Fußball-Weltmeister Paul Breitner hört überraschend beim FC Bayern München auf. Der Markenbotschafter beendet auf eigenen Wunsch Ende des Monats seine Arbeit beim Rekordmeister und will sich anderen Dingen widmen. Auch ein Studium lockt den langjährigen Bayern-Profi. „Man darf nicht vergessen, er ist jetzt 65. Er will in dem Alter jetzt auch ein bisschen was anderes machen“, sagte Vorstandschef Karl-Heinz Rummenigge in London. „Es war eine Entscheidung, die Paul gefällt hat.“

Der FC Bayern stellte erst vor drei Wochen seine ehemaligen Spieler Giovane Elber (44), Bixente Lizarazu (47) und Hasan Salihamidzic (40) als neue Markenbotschafter vor. Bei der offiziellen Präsentation in München hatte Breitner noch seine Freude kundgetan, künftig „drei solche Lehrlinge an meiner Seite zu haben“. Jetzt übergibt er den „Staffelstab“ und vollzieht den „Generationswechsel“. Der 65-Jährige wünscht sich zu Elber, Lizarazu und Salihamidzic noch weitere Botschafter bei seinem Herzensclub.

Wieder 100% Breitner

Breitner wirkte seit 2007 wieder für den FC Bayern, auch schon als Vorstandsberater und Scout. „Ich werde jetzt wieder zu 100 Prozent Paul Breitner sein. Aber ich werde auch weiterhin zu 100 Prozent Bayern-Fan sein, dazu wurde ich ja bereits als kleiner Bub getrimmt“, sagte Breitner in der „Bild“ und der „tz“ (Mittwoch). „Es gab viele Entscheidungen in meinem Leben, die nicht bewusst waren, wie der Elfmeter im Finale 1974. Aber jetzt bin ich überzeugt, dass das der richtige Schritt ist.“

Der Ex-Nationalspieler sprach vom richtigen Zeitpunkt, um aufzuhören. Er sei zehn Jahre lang „aus voller Überzeugung und mit viel Freude“ für den Verein tätig gewesen. „Er hat das gut gemacht. Ich kann mich im Namen des Clubs bei ihm nur bedanken“, sagte Rummenigge.

Breitner und der FCB

Breitner feierte Anfang der 1970er Jahre seine größten sportlichen Erfolge. 1971 gewann er den DFB-Pokal, 1972 bis 1974 die deutsche Meisterschaft und 1974 den Europapokal der Landesmeister mit den Bayern. Weltmeister und Europameister wurde er damals auch. In seiner zweiten Zeit beim deutschen Rekordmeister wurde Paul Breitner zum Wortführer und Mittelfeldchef des FCB, bald auch Mannschaftskapitän und neben Karl-Heinz Rummenigge der große Star.
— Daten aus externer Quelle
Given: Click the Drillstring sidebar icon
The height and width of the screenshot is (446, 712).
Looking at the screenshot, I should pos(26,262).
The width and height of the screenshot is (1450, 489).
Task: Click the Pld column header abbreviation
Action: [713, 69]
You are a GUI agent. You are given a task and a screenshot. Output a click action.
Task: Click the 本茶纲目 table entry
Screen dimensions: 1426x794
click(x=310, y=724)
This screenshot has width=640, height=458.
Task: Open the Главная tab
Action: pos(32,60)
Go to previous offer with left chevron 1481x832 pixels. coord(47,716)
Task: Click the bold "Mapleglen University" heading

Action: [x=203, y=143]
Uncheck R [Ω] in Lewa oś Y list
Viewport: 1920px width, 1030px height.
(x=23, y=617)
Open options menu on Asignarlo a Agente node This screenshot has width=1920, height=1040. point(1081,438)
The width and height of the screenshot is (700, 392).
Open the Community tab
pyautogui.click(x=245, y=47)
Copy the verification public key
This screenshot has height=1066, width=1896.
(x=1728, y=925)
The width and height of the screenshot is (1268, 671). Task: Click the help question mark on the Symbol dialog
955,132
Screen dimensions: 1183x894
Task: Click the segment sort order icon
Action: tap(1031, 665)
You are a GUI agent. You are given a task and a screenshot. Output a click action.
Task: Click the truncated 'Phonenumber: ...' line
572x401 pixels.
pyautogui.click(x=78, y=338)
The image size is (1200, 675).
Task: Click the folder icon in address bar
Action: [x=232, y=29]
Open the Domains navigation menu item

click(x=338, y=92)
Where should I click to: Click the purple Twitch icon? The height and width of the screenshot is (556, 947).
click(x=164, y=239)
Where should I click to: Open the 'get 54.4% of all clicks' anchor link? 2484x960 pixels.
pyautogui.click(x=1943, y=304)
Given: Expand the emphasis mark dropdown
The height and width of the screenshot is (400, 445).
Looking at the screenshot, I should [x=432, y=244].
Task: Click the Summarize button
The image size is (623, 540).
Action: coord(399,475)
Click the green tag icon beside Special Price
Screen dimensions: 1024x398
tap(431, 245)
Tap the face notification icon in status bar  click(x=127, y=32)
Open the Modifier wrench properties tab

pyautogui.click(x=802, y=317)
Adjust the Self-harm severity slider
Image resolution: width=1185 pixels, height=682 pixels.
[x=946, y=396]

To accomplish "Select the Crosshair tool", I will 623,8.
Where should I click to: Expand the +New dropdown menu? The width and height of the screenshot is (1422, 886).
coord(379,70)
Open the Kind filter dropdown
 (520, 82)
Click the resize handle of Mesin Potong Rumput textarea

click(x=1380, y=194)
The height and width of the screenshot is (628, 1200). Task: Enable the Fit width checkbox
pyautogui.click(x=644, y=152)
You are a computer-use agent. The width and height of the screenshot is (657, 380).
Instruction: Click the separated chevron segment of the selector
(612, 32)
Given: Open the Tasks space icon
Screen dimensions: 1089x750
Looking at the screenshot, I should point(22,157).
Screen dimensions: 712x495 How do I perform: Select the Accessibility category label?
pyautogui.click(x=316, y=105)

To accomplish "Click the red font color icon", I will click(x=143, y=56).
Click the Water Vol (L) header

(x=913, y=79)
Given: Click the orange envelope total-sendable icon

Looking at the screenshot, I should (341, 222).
In München feierte er 1980 und 1981 seine Meistertitel vier und fünf und wurde 1982 auch noch einmal DFB-Pokalsieger. Am 31. Mai 1983 wurde Breitner Ehrenspielführer.

Jahrzehnte später kehrte er zu den Bayern zurück. „Wir zählen zu den drei wichtigsten berühmtesten Marken und Clubs in der Welt“, hatte Breitner den Verein vor drei Wochen gerühmt. „Es gibt viel zu tun, diesen wunderbaren Club zu repräsentieren in Deutschland, Europa und der Welt.“ Er selbst ist künftig nicht mehr in offizieller Funktion dabei.